• What you have to do:
In the entries below, the lines from the one with "Screen dimensions: 1349x896" through the one with "Given: Open the UMR" are to be copied exactly; both ends count.

Records from a data source:

▶

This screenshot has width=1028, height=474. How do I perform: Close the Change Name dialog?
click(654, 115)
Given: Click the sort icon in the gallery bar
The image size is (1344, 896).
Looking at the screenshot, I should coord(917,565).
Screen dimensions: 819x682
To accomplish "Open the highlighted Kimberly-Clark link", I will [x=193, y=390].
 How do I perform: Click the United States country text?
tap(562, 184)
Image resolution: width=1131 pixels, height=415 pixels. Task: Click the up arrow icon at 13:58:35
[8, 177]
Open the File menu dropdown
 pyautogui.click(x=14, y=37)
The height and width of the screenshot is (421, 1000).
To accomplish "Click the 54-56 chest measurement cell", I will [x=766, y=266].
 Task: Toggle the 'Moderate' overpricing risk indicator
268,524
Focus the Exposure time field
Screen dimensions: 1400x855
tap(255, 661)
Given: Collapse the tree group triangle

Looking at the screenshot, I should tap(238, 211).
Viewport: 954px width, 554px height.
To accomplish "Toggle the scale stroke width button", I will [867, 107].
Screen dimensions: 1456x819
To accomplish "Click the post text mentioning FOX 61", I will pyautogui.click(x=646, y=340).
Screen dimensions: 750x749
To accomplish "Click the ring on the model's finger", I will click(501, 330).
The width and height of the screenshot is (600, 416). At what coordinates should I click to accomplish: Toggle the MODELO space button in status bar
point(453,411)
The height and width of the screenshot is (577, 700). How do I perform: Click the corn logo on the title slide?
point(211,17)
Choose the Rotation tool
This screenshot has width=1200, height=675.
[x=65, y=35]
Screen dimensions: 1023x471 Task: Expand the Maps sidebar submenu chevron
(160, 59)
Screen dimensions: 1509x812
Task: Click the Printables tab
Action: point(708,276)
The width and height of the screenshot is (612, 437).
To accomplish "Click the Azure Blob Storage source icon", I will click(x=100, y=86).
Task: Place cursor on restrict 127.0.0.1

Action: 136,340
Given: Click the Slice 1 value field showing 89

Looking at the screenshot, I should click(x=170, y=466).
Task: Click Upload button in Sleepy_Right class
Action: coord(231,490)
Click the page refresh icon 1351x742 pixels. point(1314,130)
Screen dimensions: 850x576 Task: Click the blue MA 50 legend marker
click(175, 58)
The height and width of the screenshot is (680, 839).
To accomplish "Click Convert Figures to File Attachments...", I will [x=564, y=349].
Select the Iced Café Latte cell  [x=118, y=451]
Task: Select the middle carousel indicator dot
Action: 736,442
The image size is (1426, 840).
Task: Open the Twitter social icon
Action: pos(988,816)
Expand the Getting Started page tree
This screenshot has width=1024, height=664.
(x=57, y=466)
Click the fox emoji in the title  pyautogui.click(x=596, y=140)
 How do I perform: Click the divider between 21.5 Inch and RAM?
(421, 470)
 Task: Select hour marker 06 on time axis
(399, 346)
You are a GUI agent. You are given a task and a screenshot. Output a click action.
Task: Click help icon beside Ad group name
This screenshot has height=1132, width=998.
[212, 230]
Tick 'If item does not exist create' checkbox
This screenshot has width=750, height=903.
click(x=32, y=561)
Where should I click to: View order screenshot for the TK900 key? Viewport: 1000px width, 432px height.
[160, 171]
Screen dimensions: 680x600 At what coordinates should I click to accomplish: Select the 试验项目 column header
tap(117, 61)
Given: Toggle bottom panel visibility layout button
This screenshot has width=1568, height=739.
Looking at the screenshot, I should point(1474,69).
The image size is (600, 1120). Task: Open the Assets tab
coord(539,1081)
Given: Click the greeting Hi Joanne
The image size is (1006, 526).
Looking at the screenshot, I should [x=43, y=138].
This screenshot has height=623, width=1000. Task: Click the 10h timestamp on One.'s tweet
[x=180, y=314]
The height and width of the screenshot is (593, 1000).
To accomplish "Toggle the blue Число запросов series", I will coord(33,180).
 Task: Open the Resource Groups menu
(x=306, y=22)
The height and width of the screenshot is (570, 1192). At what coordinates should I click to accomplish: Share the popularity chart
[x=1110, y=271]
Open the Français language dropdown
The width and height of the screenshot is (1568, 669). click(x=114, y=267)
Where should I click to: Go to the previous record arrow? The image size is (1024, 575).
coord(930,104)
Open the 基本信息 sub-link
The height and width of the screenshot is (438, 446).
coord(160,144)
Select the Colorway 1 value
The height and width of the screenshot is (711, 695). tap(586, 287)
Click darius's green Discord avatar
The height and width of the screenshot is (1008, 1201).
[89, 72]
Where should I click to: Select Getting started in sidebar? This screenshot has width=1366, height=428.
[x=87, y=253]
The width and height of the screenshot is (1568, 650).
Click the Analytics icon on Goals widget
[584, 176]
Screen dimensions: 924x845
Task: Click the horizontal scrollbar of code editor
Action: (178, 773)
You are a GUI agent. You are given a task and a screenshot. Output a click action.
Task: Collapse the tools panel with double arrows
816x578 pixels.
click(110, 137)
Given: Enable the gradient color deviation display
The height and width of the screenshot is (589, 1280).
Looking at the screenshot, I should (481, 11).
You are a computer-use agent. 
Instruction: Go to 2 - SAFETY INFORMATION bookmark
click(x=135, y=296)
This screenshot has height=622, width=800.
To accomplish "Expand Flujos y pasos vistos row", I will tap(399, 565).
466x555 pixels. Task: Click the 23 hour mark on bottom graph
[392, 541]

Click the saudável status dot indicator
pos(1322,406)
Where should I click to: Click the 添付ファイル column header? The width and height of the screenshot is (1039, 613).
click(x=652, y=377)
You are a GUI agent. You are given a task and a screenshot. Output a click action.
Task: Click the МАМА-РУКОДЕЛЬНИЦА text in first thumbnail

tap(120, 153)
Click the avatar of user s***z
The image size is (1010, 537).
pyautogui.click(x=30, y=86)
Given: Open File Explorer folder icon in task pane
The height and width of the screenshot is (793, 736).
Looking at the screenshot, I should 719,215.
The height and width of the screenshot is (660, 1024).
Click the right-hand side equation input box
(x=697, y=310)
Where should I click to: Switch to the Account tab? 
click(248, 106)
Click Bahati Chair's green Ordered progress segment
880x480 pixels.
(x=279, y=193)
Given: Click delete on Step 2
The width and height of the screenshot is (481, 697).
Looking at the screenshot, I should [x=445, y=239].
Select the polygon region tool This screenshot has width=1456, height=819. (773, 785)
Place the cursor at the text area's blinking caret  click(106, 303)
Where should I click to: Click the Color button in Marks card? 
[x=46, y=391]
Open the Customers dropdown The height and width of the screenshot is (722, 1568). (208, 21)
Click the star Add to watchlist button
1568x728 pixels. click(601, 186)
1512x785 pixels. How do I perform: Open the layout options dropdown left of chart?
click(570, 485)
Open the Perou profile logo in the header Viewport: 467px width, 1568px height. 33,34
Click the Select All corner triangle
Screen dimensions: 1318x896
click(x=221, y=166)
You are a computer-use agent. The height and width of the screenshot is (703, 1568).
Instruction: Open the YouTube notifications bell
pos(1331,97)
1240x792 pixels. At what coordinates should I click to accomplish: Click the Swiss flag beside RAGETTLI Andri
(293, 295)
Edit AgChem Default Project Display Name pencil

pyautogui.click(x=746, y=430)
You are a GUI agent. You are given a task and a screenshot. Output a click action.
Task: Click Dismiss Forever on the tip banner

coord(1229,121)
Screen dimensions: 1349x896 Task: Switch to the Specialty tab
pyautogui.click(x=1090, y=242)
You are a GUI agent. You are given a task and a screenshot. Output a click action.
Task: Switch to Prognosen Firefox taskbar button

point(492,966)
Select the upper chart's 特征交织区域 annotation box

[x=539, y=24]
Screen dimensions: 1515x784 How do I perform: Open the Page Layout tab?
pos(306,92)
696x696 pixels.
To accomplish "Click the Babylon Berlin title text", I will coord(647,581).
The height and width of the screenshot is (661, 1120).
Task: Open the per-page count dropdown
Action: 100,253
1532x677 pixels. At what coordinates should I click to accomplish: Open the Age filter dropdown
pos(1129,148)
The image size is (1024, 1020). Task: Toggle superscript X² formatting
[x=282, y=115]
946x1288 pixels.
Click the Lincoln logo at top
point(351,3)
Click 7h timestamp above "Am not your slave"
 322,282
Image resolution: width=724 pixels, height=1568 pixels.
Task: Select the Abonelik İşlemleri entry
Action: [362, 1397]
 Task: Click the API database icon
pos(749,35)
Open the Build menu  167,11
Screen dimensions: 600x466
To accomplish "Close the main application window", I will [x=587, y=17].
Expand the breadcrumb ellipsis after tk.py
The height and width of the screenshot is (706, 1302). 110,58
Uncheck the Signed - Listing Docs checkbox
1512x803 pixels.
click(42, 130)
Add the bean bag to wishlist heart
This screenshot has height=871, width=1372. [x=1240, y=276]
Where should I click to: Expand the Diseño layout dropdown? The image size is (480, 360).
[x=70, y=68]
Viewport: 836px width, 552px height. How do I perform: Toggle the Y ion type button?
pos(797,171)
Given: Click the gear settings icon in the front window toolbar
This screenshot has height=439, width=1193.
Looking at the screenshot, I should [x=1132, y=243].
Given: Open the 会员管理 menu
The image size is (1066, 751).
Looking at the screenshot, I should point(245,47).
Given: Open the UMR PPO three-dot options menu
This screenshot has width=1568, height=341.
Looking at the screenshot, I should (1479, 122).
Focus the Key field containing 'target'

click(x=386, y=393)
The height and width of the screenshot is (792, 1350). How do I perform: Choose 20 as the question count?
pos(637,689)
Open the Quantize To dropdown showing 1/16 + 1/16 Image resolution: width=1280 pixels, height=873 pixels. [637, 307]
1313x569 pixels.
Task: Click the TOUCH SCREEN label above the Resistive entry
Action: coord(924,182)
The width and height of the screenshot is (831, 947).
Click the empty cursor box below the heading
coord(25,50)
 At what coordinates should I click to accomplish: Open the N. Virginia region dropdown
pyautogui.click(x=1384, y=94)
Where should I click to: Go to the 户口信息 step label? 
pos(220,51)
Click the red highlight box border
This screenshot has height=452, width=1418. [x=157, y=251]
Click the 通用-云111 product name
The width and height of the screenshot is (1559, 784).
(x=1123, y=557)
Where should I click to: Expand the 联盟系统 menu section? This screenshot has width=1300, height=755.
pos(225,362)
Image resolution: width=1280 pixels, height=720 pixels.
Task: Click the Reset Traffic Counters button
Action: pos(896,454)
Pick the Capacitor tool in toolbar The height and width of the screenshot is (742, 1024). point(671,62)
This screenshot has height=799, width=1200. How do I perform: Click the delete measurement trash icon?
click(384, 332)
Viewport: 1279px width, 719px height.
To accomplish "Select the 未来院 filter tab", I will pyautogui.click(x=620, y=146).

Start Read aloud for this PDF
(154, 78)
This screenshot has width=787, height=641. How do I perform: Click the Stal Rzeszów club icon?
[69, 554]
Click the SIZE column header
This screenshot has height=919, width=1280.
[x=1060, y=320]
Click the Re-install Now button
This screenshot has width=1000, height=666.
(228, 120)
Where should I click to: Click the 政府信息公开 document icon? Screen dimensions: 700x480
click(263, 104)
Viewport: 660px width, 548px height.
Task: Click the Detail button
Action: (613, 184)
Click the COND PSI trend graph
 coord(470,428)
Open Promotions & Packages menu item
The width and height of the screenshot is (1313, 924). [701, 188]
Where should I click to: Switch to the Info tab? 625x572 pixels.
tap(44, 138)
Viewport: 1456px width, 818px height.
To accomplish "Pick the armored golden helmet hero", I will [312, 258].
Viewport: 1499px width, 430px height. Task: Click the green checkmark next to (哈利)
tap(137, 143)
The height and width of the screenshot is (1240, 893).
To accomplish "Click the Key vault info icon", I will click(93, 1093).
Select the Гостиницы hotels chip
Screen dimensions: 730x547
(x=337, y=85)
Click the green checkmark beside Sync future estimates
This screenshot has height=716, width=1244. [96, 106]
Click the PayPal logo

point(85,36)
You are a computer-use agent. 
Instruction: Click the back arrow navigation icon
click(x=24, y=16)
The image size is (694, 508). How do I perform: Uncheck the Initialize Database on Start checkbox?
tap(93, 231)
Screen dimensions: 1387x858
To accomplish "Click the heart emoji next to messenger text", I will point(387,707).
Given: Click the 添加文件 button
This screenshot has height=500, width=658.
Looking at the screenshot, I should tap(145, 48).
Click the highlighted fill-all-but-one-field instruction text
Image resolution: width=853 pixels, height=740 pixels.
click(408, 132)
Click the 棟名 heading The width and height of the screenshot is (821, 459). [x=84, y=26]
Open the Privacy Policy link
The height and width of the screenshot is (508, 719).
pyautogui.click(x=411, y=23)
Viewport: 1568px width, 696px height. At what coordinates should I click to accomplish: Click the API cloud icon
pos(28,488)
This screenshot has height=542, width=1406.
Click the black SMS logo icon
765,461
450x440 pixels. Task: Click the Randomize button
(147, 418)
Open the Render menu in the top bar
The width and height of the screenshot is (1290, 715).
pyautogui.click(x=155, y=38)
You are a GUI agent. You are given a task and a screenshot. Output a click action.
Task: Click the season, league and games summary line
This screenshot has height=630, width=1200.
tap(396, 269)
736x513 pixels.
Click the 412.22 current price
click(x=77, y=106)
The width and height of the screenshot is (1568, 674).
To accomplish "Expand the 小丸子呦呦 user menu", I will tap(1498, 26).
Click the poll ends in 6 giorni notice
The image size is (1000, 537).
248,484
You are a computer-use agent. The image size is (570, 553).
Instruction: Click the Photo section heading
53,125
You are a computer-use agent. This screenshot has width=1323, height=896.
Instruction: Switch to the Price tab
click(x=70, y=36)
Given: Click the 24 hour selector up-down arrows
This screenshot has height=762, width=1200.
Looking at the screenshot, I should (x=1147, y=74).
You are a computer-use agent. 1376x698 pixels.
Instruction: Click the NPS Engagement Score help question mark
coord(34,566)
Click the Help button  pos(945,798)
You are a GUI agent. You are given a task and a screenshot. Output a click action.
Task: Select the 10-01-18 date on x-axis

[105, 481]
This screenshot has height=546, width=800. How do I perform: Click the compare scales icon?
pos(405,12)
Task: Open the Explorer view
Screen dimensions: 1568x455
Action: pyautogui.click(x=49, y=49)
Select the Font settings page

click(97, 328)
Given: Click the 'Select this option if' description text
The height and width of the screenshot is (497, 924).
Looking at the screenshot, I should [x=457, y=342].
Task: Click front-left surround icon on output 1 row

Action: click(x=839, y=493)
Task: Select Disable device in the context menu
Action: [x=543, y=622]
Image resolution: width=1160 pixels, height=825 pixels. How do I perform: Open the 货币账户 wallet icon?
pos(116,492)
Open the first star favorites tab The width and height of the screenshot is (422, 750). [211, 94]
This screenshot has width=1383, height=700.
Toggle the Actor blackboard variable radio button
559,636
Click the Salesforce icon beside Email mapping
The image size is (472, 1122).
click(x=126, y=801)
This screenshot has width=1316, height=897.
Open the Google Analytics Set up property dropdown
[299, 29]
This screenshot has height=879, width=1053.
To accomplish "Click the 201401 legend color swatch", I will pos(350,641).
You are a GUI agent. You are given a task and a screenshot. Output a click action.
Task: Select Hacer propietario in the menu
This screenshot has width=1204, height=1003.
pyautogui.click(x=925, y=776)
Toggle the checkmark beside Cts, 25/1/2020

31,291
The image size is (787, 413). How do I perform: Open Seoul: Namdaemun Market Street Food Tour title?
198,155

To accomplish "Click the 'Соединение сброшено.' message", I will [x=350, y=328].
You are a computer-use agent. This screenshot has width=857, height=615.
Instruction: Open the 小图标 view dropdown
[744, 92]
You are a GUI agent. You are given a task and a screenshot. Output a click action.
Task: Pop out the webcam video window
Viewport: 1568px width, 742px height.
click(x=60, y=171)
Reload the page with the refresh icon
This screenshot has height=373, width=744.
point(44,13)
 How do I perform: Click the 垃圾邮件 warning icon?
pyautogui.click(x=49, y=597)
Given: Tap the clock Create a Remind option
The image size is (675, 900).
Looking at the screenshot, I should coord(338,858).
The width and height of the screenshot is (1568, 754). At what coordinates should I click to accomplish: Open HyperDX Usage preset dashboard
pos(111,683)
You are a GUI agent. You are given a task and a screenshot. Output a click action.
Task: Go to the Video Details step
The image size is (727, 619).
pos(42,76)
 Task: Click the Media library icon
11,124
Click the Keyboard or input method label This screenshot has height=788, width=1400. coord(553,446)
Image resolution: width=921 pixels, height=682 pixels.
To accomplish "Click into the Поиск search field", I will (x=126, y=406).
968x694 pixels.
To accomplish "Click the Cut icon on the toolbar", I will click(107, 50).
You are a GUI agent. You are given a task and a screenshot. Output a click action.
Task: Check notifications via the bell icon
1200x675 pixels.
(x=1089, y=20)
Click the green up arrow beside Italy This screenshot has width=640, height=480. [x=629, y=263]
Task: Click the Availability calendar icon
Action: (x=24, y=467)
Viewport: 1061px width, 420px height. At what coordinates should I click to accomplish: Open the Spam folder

◀

• Solution to the problem:
Screen dimensions: 1349x896 Task: Switch to the Specialty tab
pyautogui.click(x=1090, y=242)
You are a GUI agent. You are given a task and a screenshot. Output a click action.
Task: Switch to Prognosen Firefox taskbar button

point(492,966)
Select the upper chart's 特征交织区域 annotation box

[x=539, y=24]
Screen dimensions: 1515x784 How do I perform: Open the Page Layout tab?
pos(306,92)
696x696 pixels.
To accomplish "Click the Babylon Berlin title text", I will coord(647,581).
The height and width of the screenshot is (661, 1120).
Task: Open the per-page count dropdown
Action: 100,253
1532x677 pixels. At what coordinates should I click to accomplish: Open the Age filter dropdown
pos(1129,148)
The image size is (1024, 1020). Task: Toggle superscript X² formatting
[x=282, y=115]
946x1288 pixels.
Click the Lincoln logo at top
point(351,3)
Click 7h timestamp above "Am not your slave"
 322,282
Image resolution: width=724 pixels, height=1568 pixels.
Task: Select the Abonelik İşlemleri entry
Action: [362, 1397]
 Task: Click the API database icon
pos(749,35)
Open the Build menu  167,11
Screen dimensions: 600x466
To accomplish "Close the main application window", I will [x=587, y=17].
Expand the breadcrumb ellipsis after tk.py
The height and width of the screenshot is (706, 1302). 110,58
Uncheck the Signed - Listing Docs checkbox
1512x803 pixels.
click(42, 130)
Add the bean bag to wishlist heart
This screenshot has height=871, width=1372. [x=1240, y=276]
Where should I click to: Expand the Diseño layout dropdown? The image size is (480, 360).
[x=70, y=68]
Viewport: 836px width, 552px height. How do I perform: Toggle the Y ion type button?
pos(797,171)
Given: Click the gear settings icon in the front window toolbar
This screenshot has height=439, width=1193.
Looking at the screenshot, I should [x=1132, y=243].
Given: Open the 会员管理 menu
The image size is (1066, 751).
Looking at the screenshot, I should point(245,47).
Given: Open the UMR PPO three-dot options menu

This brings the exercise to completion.